Unlike most old school metal acts touring purely for nostalgia's sake, Scorpions consistently release new material and attempt to evolve with the times, with the recent Humanity- Hour 1 (New Door) sounding more in line with a distorted Dream Theater than its 70s contemporaries. And the new project's proven to be quite popular with the heavy handed melodic rock stratosphere, earning almost as much applause on tour as the group's tried and true shredding standards.
The progressive thunder crashes of "Hour 1" opened the evening with wild fist pumping and front man Klaus Meine growling with his distinct accent in arena filling excellence. A dip back to the infamous Love At First Sting yielded "Coming Home," which found the furious rhythm section gearing into additional overdrive, while "The Zoo" also scalded with its militant riffs intact. The pair of current cuts "321" and "Humanity" still held the crowd's attention, with the latter track benefiting from fast action war footage on a giant screen to mirror its ominous message of a fallen society.
Even amidst all these productive strides, there were a few dips in the road, starting with the super-charged power ballad "Send Me An Angel." Aside from its clichˇd nature, Meine stretched to reach the high notes and provided a barely passable version at best. Drummer James Kottak also turned in a capable though stereotypical drum solo that went truly over the top as all his other bandmates entered the stage's second level to beat away during an over exaggerated finale. Outside of going on for ten minutes too long, the time would've been much better suited for two or three other tunes from the band's exhaustive back catalogue.

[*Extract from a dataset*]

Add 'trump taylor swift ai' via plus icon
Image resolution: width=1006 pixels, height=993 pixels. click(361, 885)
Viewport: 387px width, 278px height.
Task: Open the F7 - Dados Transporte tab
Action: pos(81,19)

Thankfully the initial closer "Big City Nights" and encores like "No One Like You" and "Rock You Like a Hurricane" were all delivered with increased intensity, plus enough audience assistance to push the decibel levels well past the venue's neighboring rows of expansive skyscrapers. And hearing those golden oldies in present tense also was a testament to Scorpions' staying power, especially as part of a genre that has its dated tendencies and finds several acts straddling the line of self-parody. But a band doesn't sell 70 million albums or become its countries' most popular export of all time by accident and Scorpions still manage to keep its sting amongst changing tides.